Despite his ongoing interests in opera and classical music, Russell at his peak was as populist a filmmaker as Spielberg. No-one else would have chosen to make a film about Franz Liszt’s conflicts with Richard Wagner and cast Ringo Starr as the Pope. His work with Roger Daltrey, first on Tommy and then on Lisztomania, reflected a desire to blend high art and popular culture together, to cut through the snobbery of his peers and demonstrate the power of music on a universal, visceral level.
But where Spielberg’s strength was pulling on the heartstrings and sending out his audience in a good mood, Russell had no time for sentimentality or easy answers. He never suffered fools, he never compromised, and he resented the very thought of softening the impact or dumbing down his ideas. His desire to challenge audience perceptions surrounding controversial or highly regarded subjects often backfired, but you could never accuse Russell of doing anything to get by, let alone doing it for the money.
Working was Ken Russell was a memorable experience whether you were the star or the assistant runner. On Tommy there were nightly drinking and shagging competitions between Keith Moon and Oliver Reed, which got so uncontrollable that they were booked into a different hotel to the rest of the crew. During Altered States he and author Paddy Chayefsky (Network) would have blazing rows on a daily basis. And on Billion Dollar Brain, he took Len Deighton’s relatively refined spy novel and turned it into an all-guns blazing satire of both sides in the Cold War, with Michael Caine spending most of his time on screen looking as bemused as we are.

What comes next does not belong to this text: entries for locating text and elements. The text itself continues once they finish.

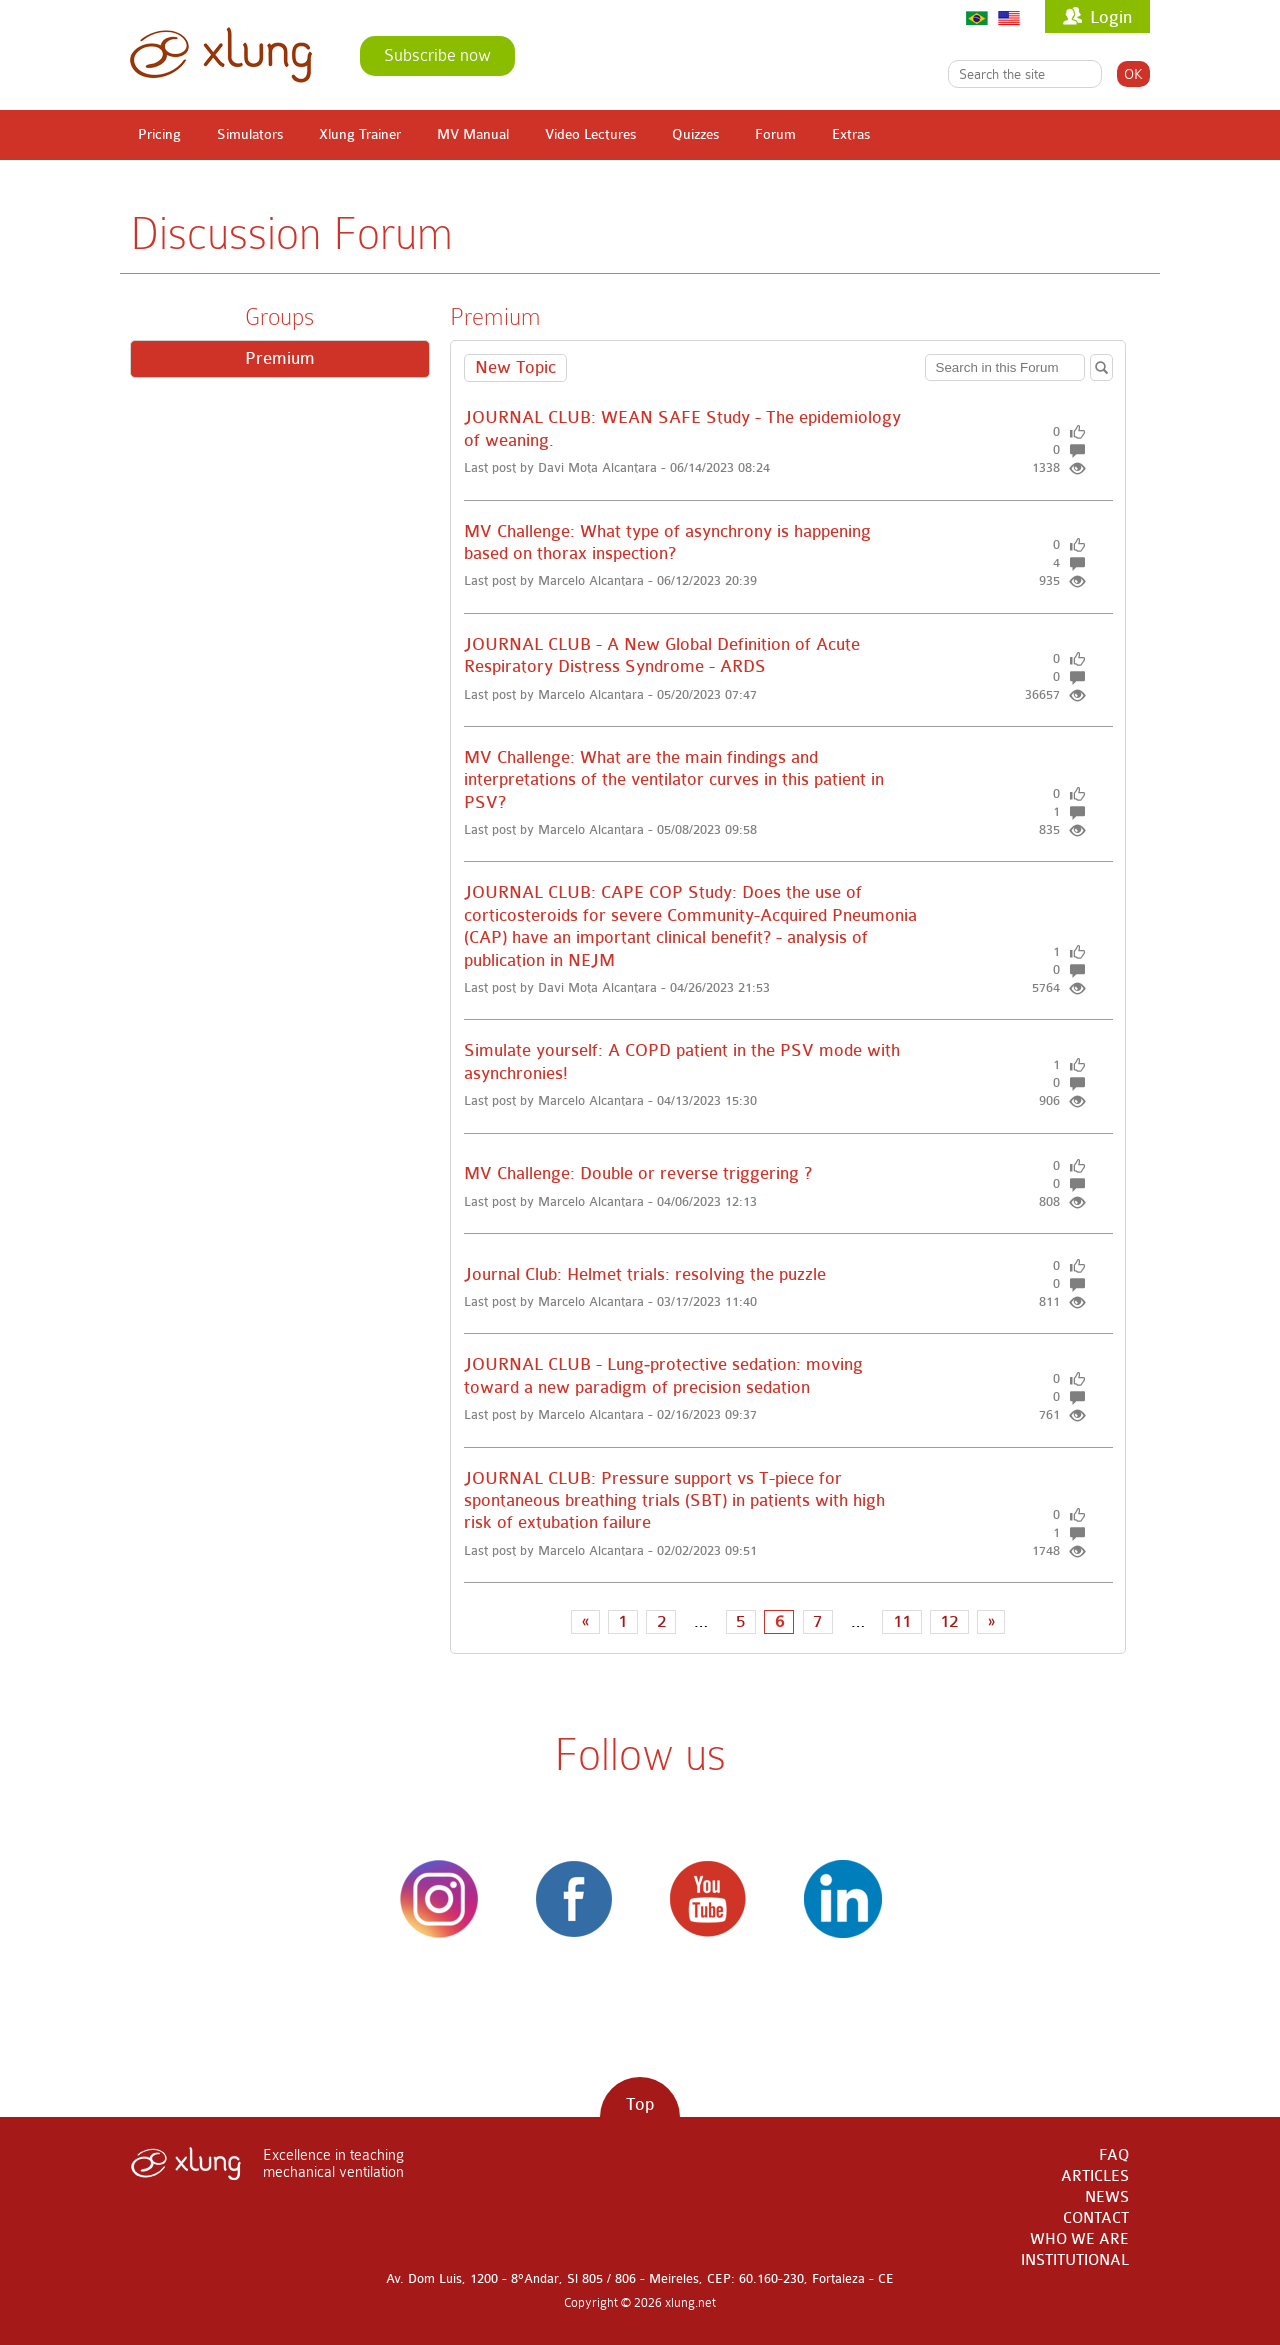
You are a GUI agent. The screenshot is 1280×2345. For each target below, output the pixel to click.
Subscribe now (437, 55)
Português (977, 17)
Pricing (159, 134)
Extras (851, 134)
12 (949, 1621)
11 (902, 1621)
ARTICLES (1095, 2176)
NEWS (1107, 2197)
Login (1111, 17)
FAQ (1114, 2155)
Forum (775, 134)
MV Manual (473, 134)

But beneath all the stories of excess and eccentricity, Russell was a man of substance and intellect who saw through the madness and hypocrisies of our world and exposed them through his films. At his peak, between Women in Love in 1969 and Altered States in 1980, he delivered a series of films which are all consummate and essential viewing. The former is arguably the finest D. H. Lawrence adaptation, a heady blend of sexuality and jealousy boasting splendid cinematography from Billy Williams. The latter is a hallucinogenic blend of Antonioni’s alienation trilogy and Cronenberg’s body horror, with William Hurt at his absolute best. Tommy and Liztomania are still great fun, if only as guilty pleasures or evidence that rockstars can act outside of Wayne’s World.

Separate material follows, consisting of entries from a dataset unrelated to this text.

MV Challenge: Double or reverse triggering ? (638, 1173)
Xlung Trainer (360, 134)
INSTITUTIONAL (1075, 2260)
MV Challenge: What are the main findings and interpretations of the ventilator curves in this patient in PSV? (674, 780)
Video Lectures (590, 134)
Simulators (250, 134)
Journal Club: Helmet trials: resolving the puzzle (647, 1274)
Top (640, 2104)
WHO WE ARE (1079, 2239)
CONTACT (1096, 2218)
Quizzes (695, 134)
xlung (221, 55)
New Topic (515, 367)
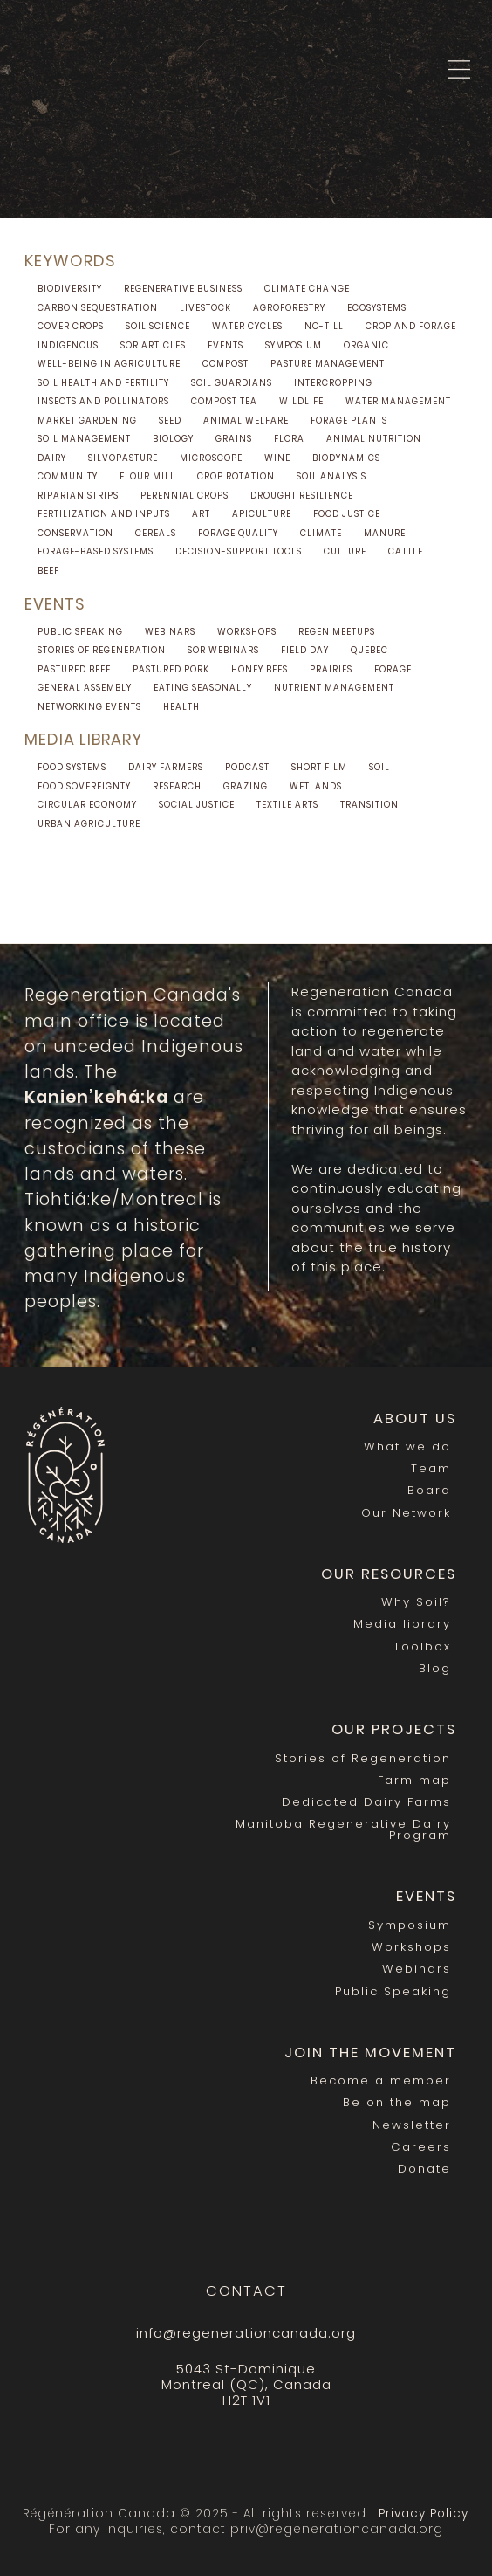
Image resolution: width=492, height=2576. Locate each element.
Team (431, 1468)
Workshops (411, 1947)
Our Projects (393, 1729)
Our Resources (388, 1574)
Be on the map (397, 2102)
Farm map (414, 1780)
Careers (421, 2147)
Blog (435, 1668)
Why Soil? (416, 1602)
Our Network (406, 1513)
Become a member (381, 2080)
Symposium (409, 1925)
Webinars (416, 1968)
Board (429, 1490)
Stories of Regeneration (363, 1758)
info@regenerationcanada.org (246, 2332)
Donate (424, 2168)
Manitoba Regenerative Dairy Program (343, 1829)
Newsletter (411, 2125)
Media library (402, 1623)
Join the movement (370, 2052)
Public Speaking (393, 1991)
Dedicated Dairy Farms (366, 1802)
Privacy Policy (423, 2513)
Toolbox (422, 1646)
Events (426, 1896)
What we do (407, 1446)
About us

But Russell’s greatest work remains The Devils. Even without the famous scenes, it is a spellbinding and mesmerising film as much about the separation of church and state or the rights of the individual as it is about faith, delusion and insanity. Derek Jarman’s sets look cutting-edge even now, as is Peter Maxwell Davies’ frightening score. Oliver Reed and Vanessa Redgrave never topped their performances here, with both of them exhibiting burning charisma (the former in more ways than one). In an age where cinemas are frequently cluttered up by misogynistic so-called torture porn, it is hard to believe that something as intelligent and extraordinary as The Devils remains unseen in its intended form.
The death of Ken Russell should be marked by a renewed celebration of his work. But for all their qualities, we should not just be celebrating his back catalogue. We should be seeking to recapture the spirit with which they were made: a spirit of boundless passion and feverish enthusiasm, not marred or constrained by the fear of failure which is suffocating Hollywood as we speak. Hopefully in the wake of his death, the American distributors will finally see sense and release The Devils fully uncut. There would be no greater pleasure in audiences openly embracing something kept from them for so long. If nothing else, it would give Russell, the revolutionary populist, the last laugh.